Squiiは、2024年に結成された札幌発のオルタナティブロックバンドだ。千葉誠也(Vo./G)と藤原空汰(G)を中心にスタートし、サポートメンバーであった小林ミユ(Dr./Cho)が正式に加入した。“貴方を寄り添う”をモットーに、地元で自主企画やライヴ活動を精力的に展開してきた。2025年5月に初音源となる「strange」をデジタルリリース。以降、ハイペースで新曲を発表。同年12月19日、『sultry』をEggsのみで配信スタートした。彼らのサウンドは、オルタナティブロックを土台にしながらも、様々なロックのルーツを咀嚼した自由度の高さが魅力だ。憂いを孕みながらも、J-ROCKの王道を感じさせるキャッチーなメロディーライン、ストーリー性のある構成、そしてボーカルとコーラスが時にツインボーカルのように絡み合う。たゆたうようなグルーヴを作り出す、バンドアンサンブルは、このバンドの音楽偏差値の高さを提示している。
特筆すべきは“オルタナティブロック”という言葉に対する解釈が、これまでリリースした楽曲すべてに、しっかり表れているところ。しかも、曲により切り口が違う。これほど多彩にオルタナティブロックを鳴らせるバンドは、珍しいだろう。元々“オルタナティブ”という言葉は、1970年代後半から80年代にかけて、パンク以後の反商業的・DIY精神を背景に、メインストリームのロックに対する「もうひとつの選択肢」として派生した言葉だ。90年代初頭にはNirvanaらの成功によって、グランジという言葉と共に一気に広まった。日本では1990年代前半、こうした洋楽文脈を通じて“オルタナティブロック”という言葉が浸透し、90年代後半には既存のJ-ROCKに収まらない表現を指す語として定着。今現在は、エレクトロニカやアンビエントも含んだ解釈になり、まさにノーボーダーを指す意味にアップデートされているように思う。そういう意味では、Squiiのサウンドはノーボーダーロックだ。
洋楽的なサウンドスケープの中でドメスティックなメロディーを鳴らすバランス感
最新曲「sultry」は、艶やかさと揺らぎを軸に据えた1曲。シューゲイザーやドリームポップを彷彿とさせる浮遊感も印象に残る。サウンドの質感と歌の“間”によって、静かに艶を積み重ねていく丁寧さ、そして洋楽的なサウンドの中でドメスティックなメロディーを違和感なく鳴らす、そのバランス感覚が素晴らしい。バンドサウンド全体を俯瞰で捉えられているからだと考察する。

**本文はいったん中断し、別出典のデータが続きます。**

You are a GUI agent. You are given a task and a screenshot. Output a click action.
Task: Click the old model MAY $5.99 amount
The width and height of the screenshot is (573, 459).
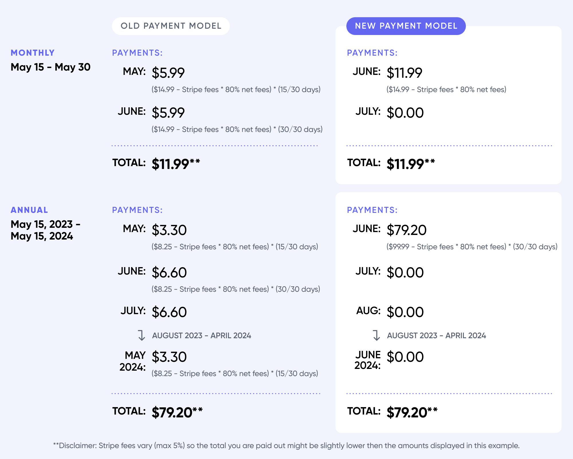click(168, 73)
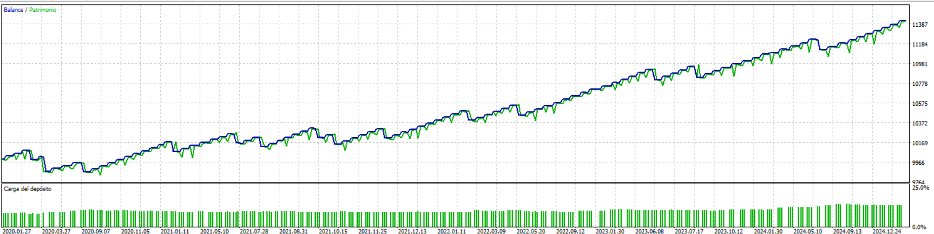Image resolution: width=934 pixels, height=234 pixels.
Task: Click the 0.0% deposit load axis label
Action: click(x=919, y=228)
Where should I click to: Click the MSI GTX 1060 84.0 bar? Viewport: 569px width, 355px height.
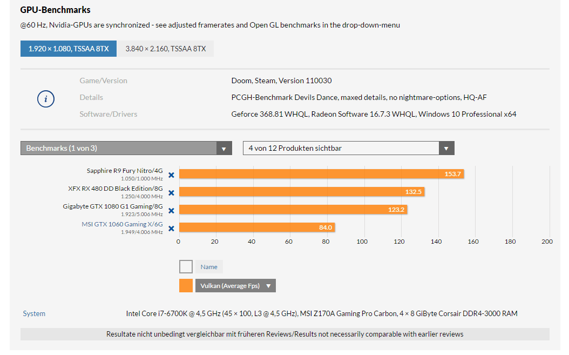(x=256, y=227)
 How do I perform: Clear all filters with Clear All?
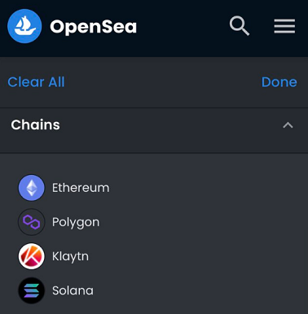point(36,82)
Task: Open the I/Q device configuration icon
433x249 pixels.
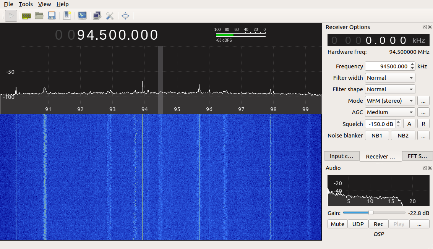Action: pyautogui.click(x=26, y=16)
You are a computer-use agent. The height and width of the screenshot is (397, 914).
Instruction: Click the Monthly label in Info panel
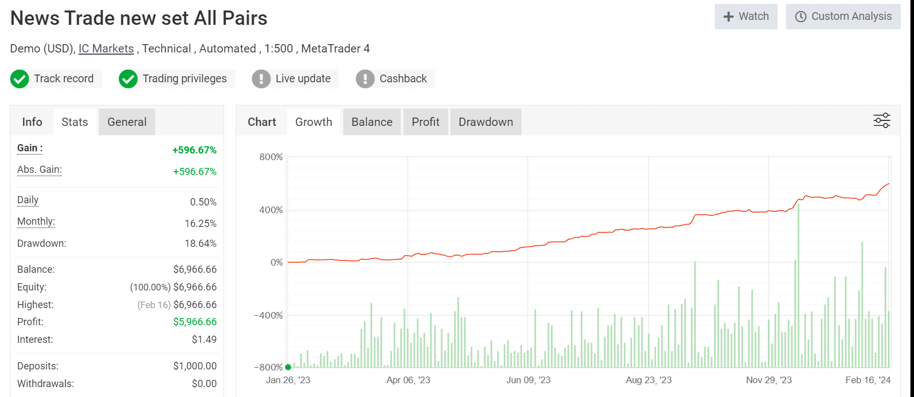coord(36,221)
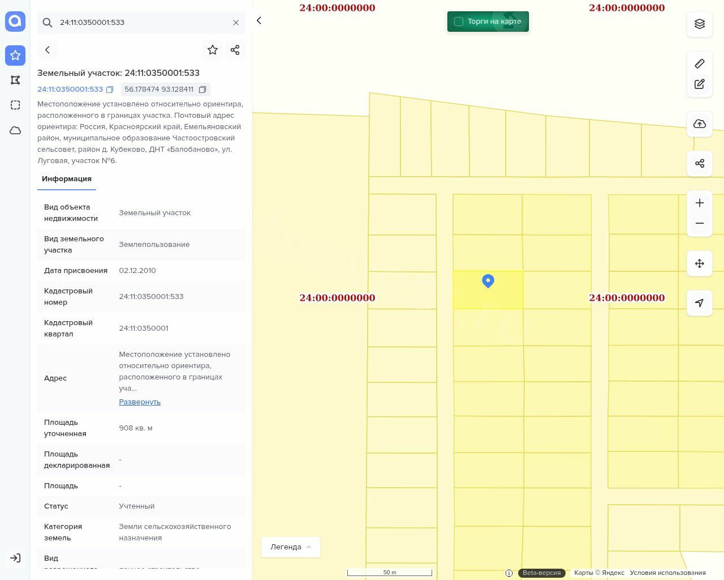Screen dimensions: 724x580
Task: Go back using the back arrow
Action: [x=48, y=50]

まず触れたいのはリズムセクションだ。ルーズになることなく、身体の奥へとゆっくり沈み込むようなグルーヴを描く。ドラムはアクセントを強く打ち出すよりも、反復や細かい機微で土台を整える役割を担い、楽曲に安定した推進力を与えている。ベースは歌メロとは違うメロディーを刻むように歌っている。その上に重ねられるギターなどは、空間そのものをデザインするように配置され、サウンドスケープ全体に濃密なムードを生み出している。
メロディーは、フレーズの反復に中毒性もあるが、ワンフレーズ自体がグッドメロディーの宝庫。サビもテンションを保ったまま滑らかに流れを継続させることで、既述した艶っぽさを持続的に蓄積していく。
ボーカルもまた独特。声を音符にジャストにおかず、わずかに後ろへ預けるような歌い回しが、ブラックミュージックとは違う文脈で“ため”を作り出し、この“ため”が、聴く者にとってイマジネーションの余白になっている。息遣いや声の揺らぎ、発声の違いなどが、すべてそのまま楽曲の質感として機能して、言葉以上に声そのものの感触が前に出ているところも個性だ。歌詞は、感情の輪郭をなぞったような淡さがあり、その曖昧さが、この楽曲が描くサウンドスケープにぴったりはまっている。
これからどんな“オルタナティブロック”を聴かせてくれるのか、楽しみなバンドである。